About midway through most ghost stories, there begins to set in an unshakeable sense of dread, when one comes to fear that moment at which the mystery is frittered away, the inevitable third-act reveal of the man behind the curtain, the face under the mask, the writing on the wall. The story pivots, often awkwardly; it's explained that the letters in the killer's name, rearranged just so, spell out the name of the hero, or we learn that the creaky manor's former tenants had been brutally dismembered by a madman who, surprise, was never found (hint: he's behind you). The great shroud of unknowing dissipates; the answers, we realize, are infinitely less frightening than the clues that lead us to them. And so when a character swings by her small town's local library to sift through old newspapers stored on microfilm, it's all but guaranteed that what she finds will elicit more eye-rolls and groans than genuine scares. (I haven't done the research, but I suspect more horror films have been derailed in public libraries than perhaps any other location.)

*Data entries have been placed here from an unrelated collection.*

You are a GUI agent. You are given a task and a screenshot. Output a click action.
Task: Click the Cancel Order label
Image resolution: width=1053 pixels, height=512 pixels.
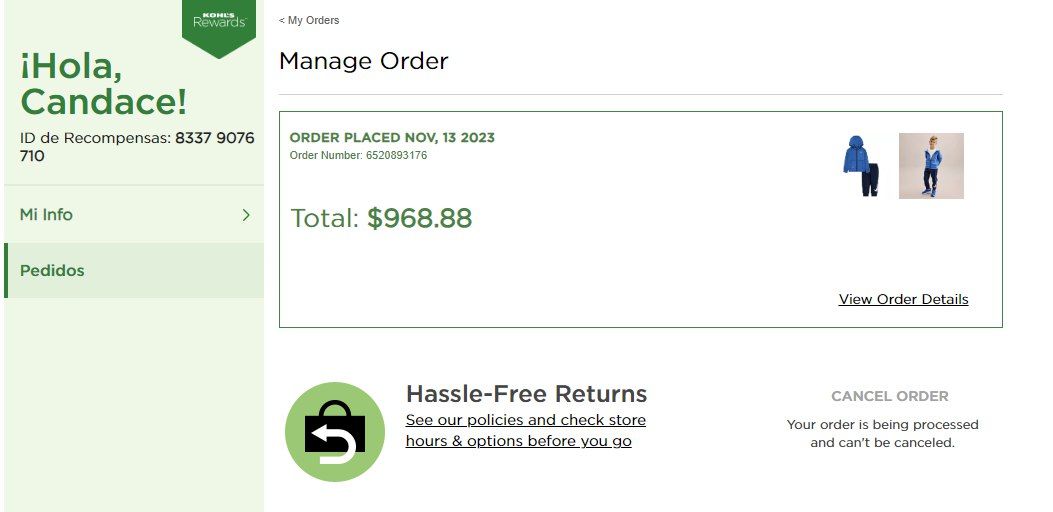point(890,396)
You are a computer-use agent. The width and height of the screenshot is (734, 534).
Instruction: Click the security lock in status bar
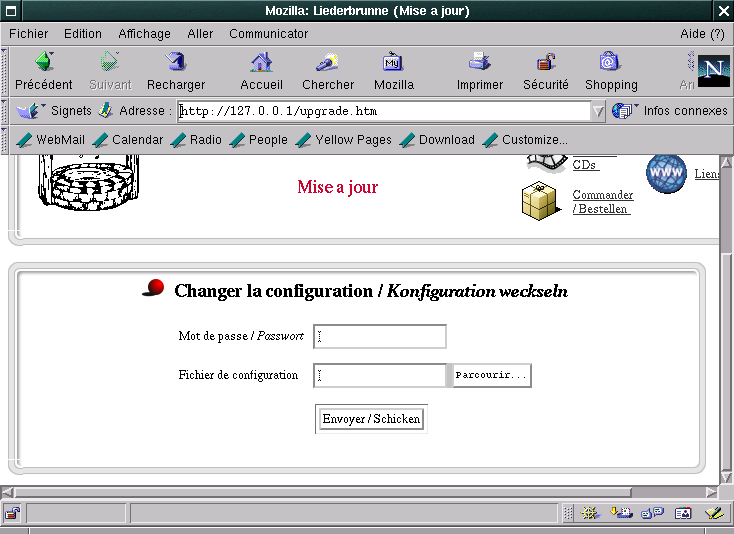pyautogui.click(x=12, y=514)
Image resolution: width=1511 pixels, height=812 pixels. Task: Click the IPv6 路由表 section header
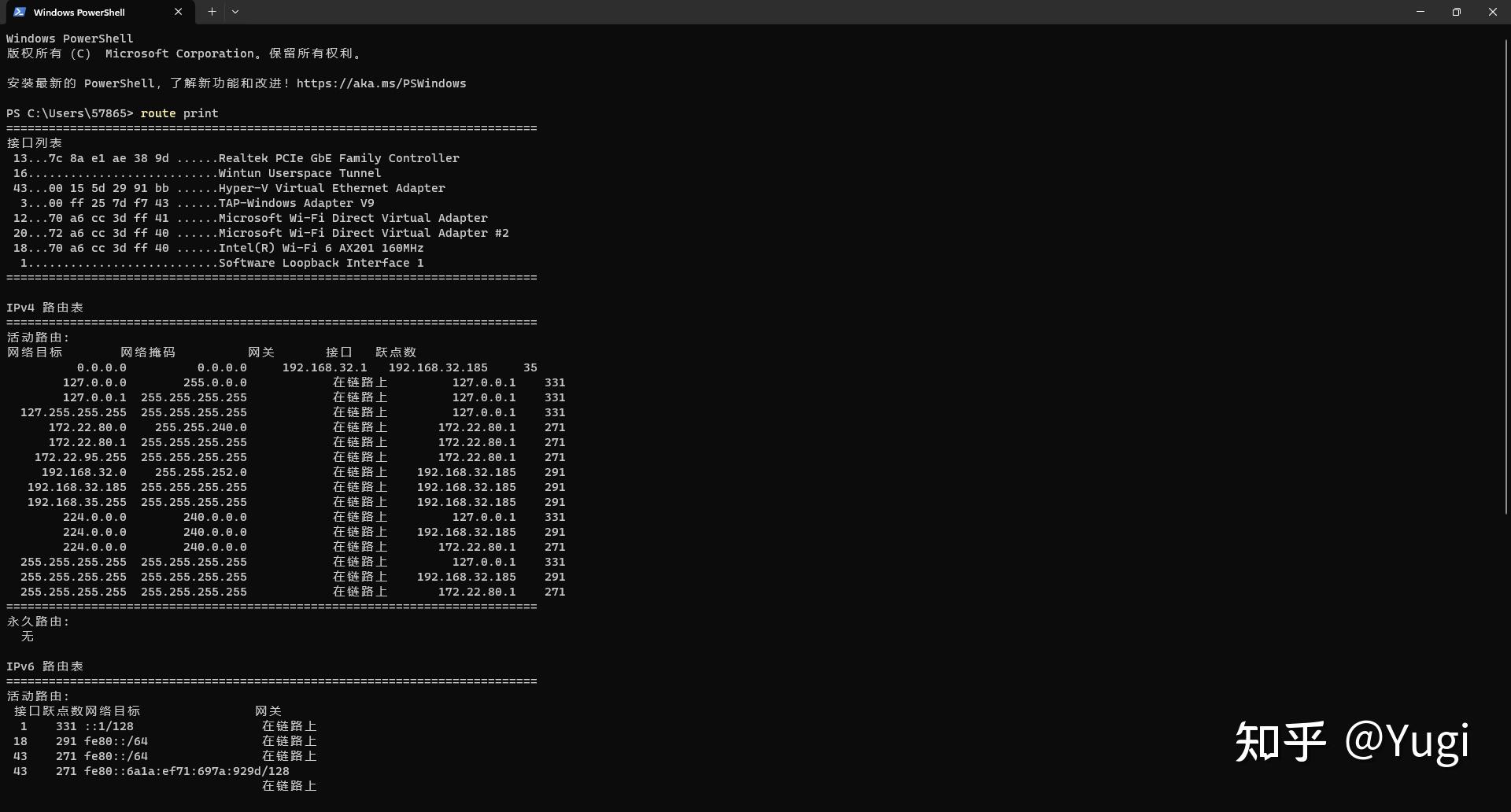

The Pact, a new haunted-house movie by first-time filmmaker Nicholas McCarthy, exchanges microfilm and the library for a web search and an iPhone, a gesture of appreciable ingenuity. But updating a cliché doesn't necessarily obviate its most wearying effects, even if its novelty seems refreshing. Thus, after two acts of exasperating portent, a familiar pressure bears down on The Pact, threatening to dispel the tension it's worked so hard to conceive. McCarthy, for his part, struggles valiantly against the third act's sharp decline, but the truth is that his own talent has painted him into a corner: The film's first hour-plus finds him building suspense so capably that the release simply can't measure up.
Consider, for instance, a recurring shot of an open doorway—the sort that hangs there ominously, closed only moments before. McCarthy's instinct is to show only inky blackness behind it, lingered on or zoomed toward, and he's savvy enough not to squander it with a cheap jump cut or sudden "boo"-scare. In The Pact's slight but effective opening scene, a young mother chats with her little girl over webcam, walking through the house with her laptop to find a better WiFi signal. The "gotcha" moment here is telegraphed well in advance, but the premise of the scare is clever, and the money shot is nothing more than that eerily open doorway, impenetrable blackness behind it. McCarthy gets a great deal of mileage out of a prop and a shadow—surely an invaluable skill when directing a haunted-house film. But convention dictates that eventually the lights must be turned on, and what was really behind that doorway is inherently less terrifying than the limitless possibilities of what could have been. When The Pact descends, finally, from suggestion to explication, the scares regrettably slink away.
Much as the BBC's Sherlock retained the spirit of classic Conan Doyle while pointedly teaching Holmes how to text, The Pact is a traditional horror film littered with contemporary calibrations. Here ghosts haunt laptops as readily as they do hallways, dropping clues as iPhone GPS pins and, in perhaps the gimmick's cleverest implementation, appearing as a smeared apparition via an approximation of Google Street View. Conspicuous modernisms of this kind could have easily registered as missteps (you may recall the web-horror alarmism of Fear Dot Com, though most would prefer not to), but McCarthy's evident conviction in the material goes a long way toward selling it as serious. So, too, does the quality of the central performances: Mad Men's Caity Lotz, a trained dancer and martial artist, has a natural physicality and grace that make her an ideal final girl, and Casper Van Dien, as the skeptical but caring cop, brings a surprising degree of warmth to a character who's otherwise underused (somehow, when we weren't looking, Van Dien aged from teen heartthrob to grizzled noir-type, and here he has the hurt-behind-the-eyes look of mid-career Bruce Willis). All of this does, alas, collapse under the weight of its own built-in expectations—a failure made more damning by the caliber of what precedes it. But its slow burn is nevertheless appealing, and of course rather scary, until the point at which the rug is pulled out from under us.